- [Work order] Would you restate, word for word, only the lines starting at the one with "You are a GUI" and ending with the final line of the entries below? Pictures stay out.

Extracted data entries
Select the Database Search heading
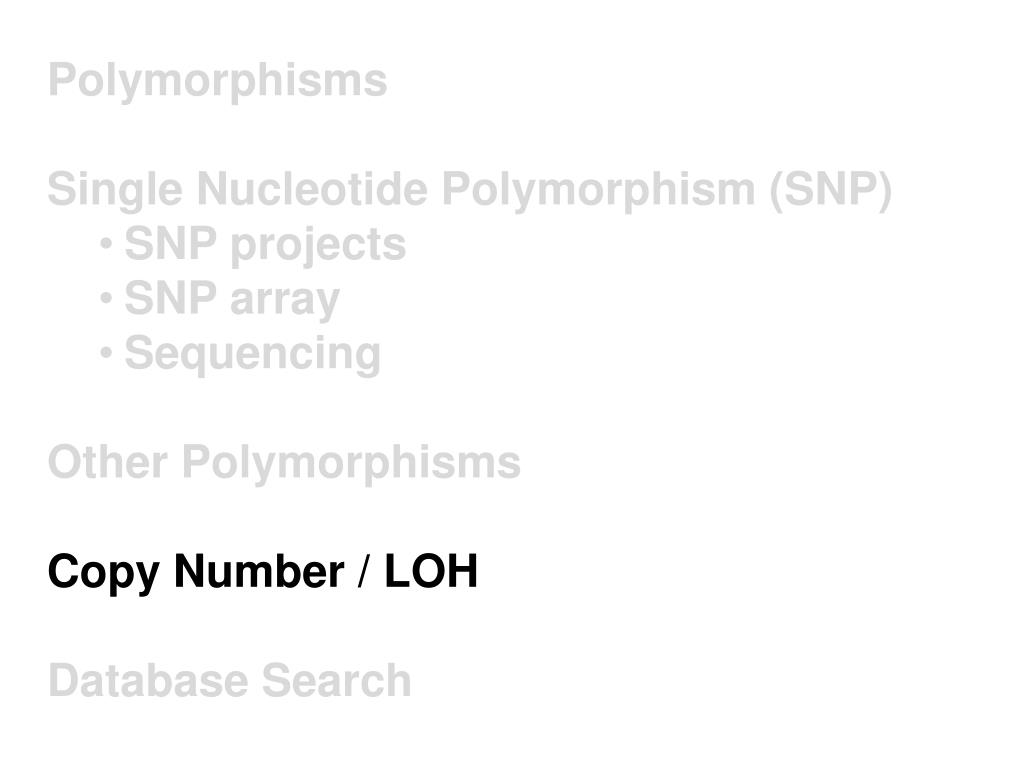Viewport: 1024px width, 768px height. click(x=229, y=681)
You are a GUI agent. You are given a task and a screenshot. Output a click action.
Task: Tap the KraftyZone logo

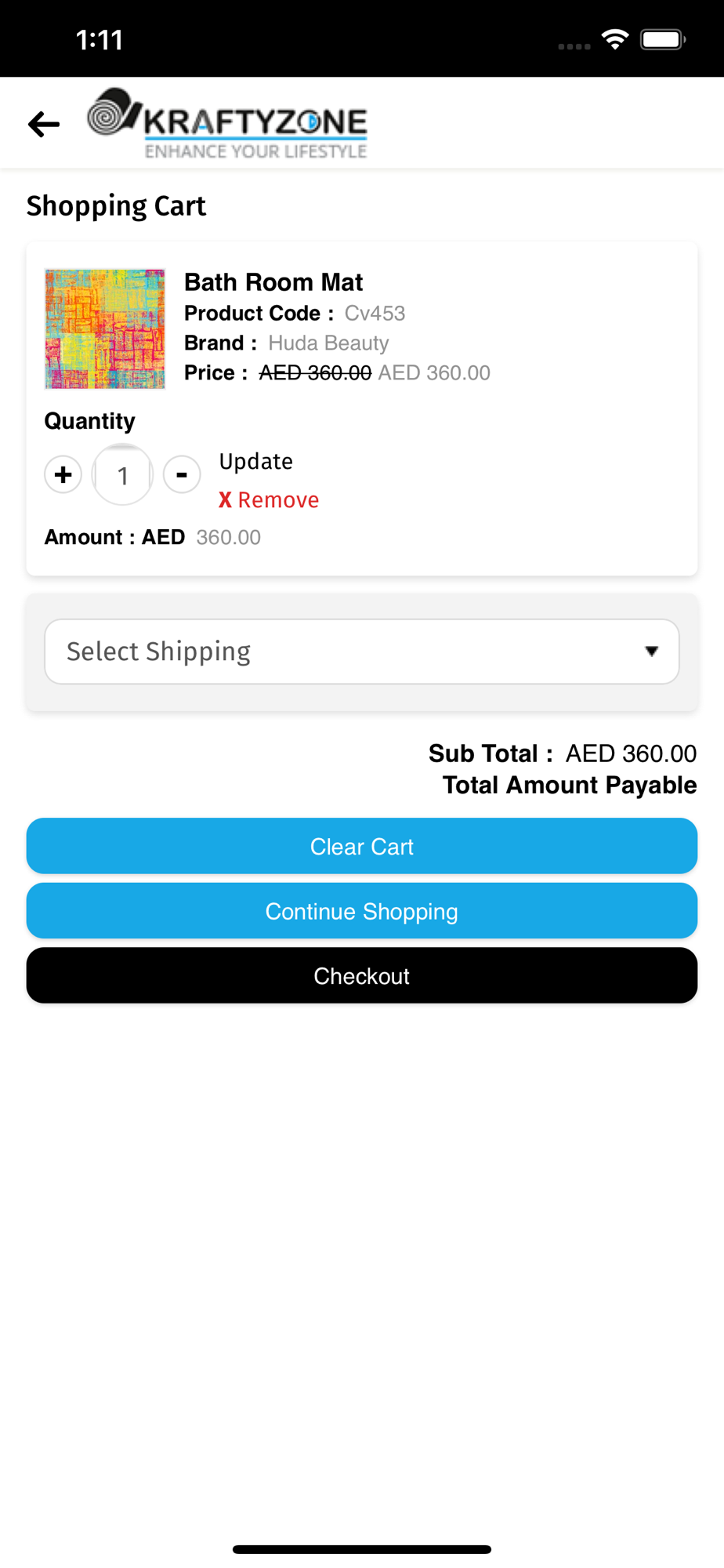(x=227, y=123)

- [Answer to the exercise]
You are a GUI agent. You are given a task and a screenshot. Output a click action.
Task: Tap the KraftyZone logo

(x=227, y=123)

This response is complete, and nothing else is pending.